Ocurrió más de 24 horas después, un periodo en el que no se produjeron llamadas. “Cuando ella estaba trabajando, no solía telefonearla por no molestar. Por la tarde, empecé a preocuparme. Di varias vueltas y no vi luz en el piso. Finalmente, me decidí a entrar. La llave estaba echada, como yo la dejé. Vi luz en el dormitorio. Entré y vi su cuerpo encima de la cama, con la cabeza colgando y una jeringa en el pecho. Había sangre”, aseguró.
A las 21:55 horas del 9 de octubre, se produjo la llamada al 112 en la que pedía ayuda porque su mujer estaba “muy mal”. La primera impresión de Jesús es que Antonia todavía estaba viva. “La oí como respirar. Le toqué el abdomen y me pareció que estaba caliente”. De hecho, y siguiendo las indicaciones de los médicos del 061, el acusado le realizó maniobras de reanimación: un golpe en el pecho, masajes cardiacos, el boca a boca... “Me ilusioné”, matizó, con la voz quebrada.

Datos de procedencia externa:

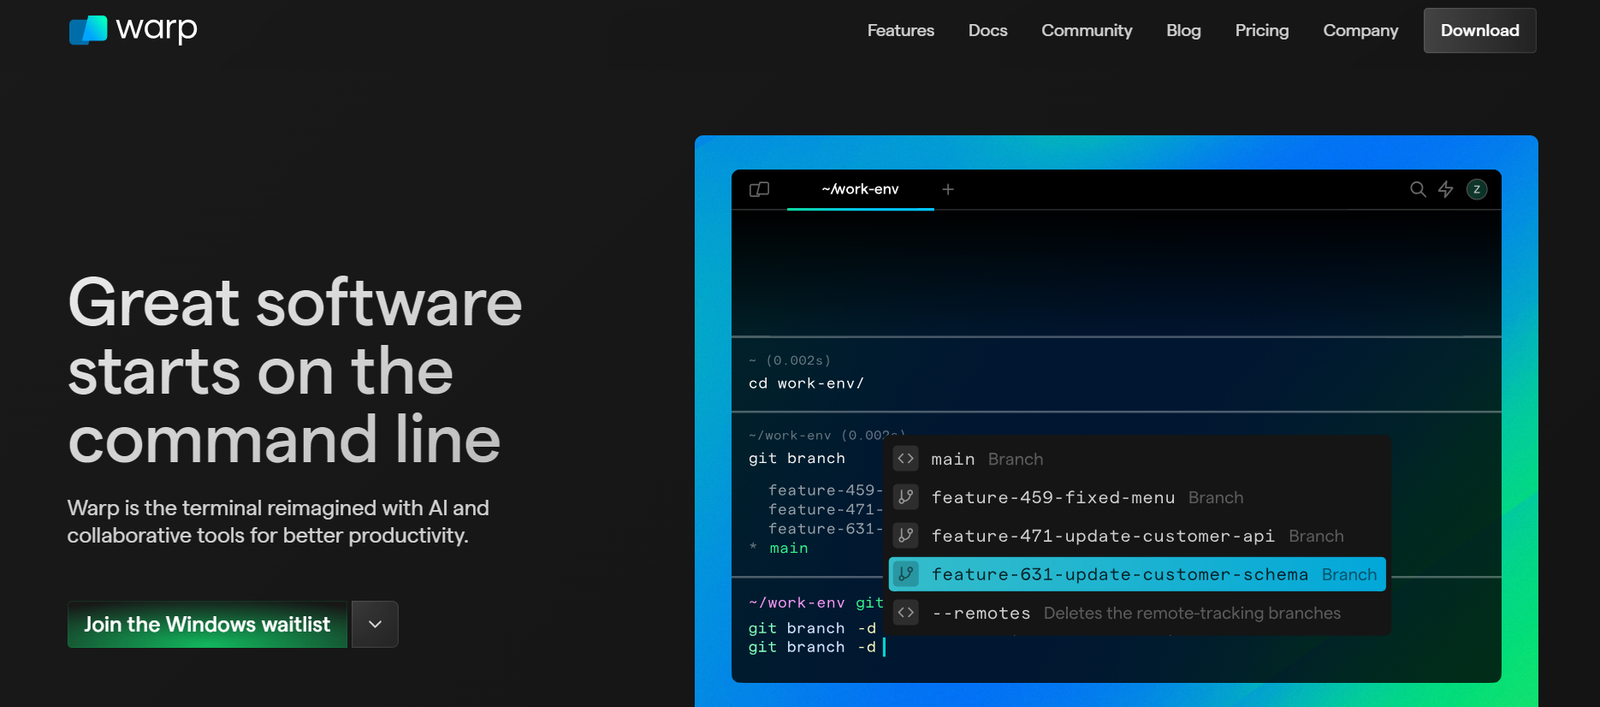Select the ~/work-env terminal tab
The image size is (1600, 707).
(860, 189)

La última pregunta del fiscal Fernández Aparicio fue, entonces, directa a la yugular del acusado: “¿Cómo se explica que la víctima tuviera restos de ADN de usted en sus uñas?” “No me lo explico, solo puedo decir que era mi mujer”, respondió Jesús A. P. El fiscal insistió en la cuestión porque, según su criterio, prueba que Antonia trató de defenderse de una agresión: “Le vuelvo a decir que no lo sé. Dígamelo usted que sabe más que yo”, fue la réplica del acusado, visiblemente enojado y ante el generalizado “runrún” del público que llenaba la sala, la gran mayoría amigos y familiares del presunto autor.
En definitiva, la declaración del acusado se ciñó a lo esperado, sin diferencias evidentes con respecto a lo que ya había testificado durante la instrucción. Fue su verdad, la verdad de Jesús, aquella que clama por su inocencia.

Entre aplausos, vítores y abrazos

No es nada habitual ver la escena que se vivió ayer en el Palacio de Justicia: Un acusado de asesinato, para el que la Fiscalía pide 18 años de prisión, llega en libertad, sin esposas ni custodia policial. Pero es que, además, recibe a su entrada en el edificio los aplausos y los vítores de más de medio centenar de personas, entre los que había familiares de la víctima. Es lo que ocurrió ayer con Jesús A. P., el acusado de un crimen machista, de asesinar a su esposa. Al terminar el juicio, tardó más de diez minutos en recorrer los apenas doscientos metros que separan la sala de vistas de la salida principal. Durante ese corto trayecto, no paró de recibir abrazos y muestras de ánimo de los asistentes. Lo ocurrido no es algo nuevo: Cada vez que salía de la cárcel —estuvo ocho meses en prisión preventiva— para ser trasladado al Juzgado era recibido por muchos de sus amigos al grito de “Jesús es inocente”. Además, los hermanos y la madre de Antonia han renunciado a recibir cualquier tipo de indemnización.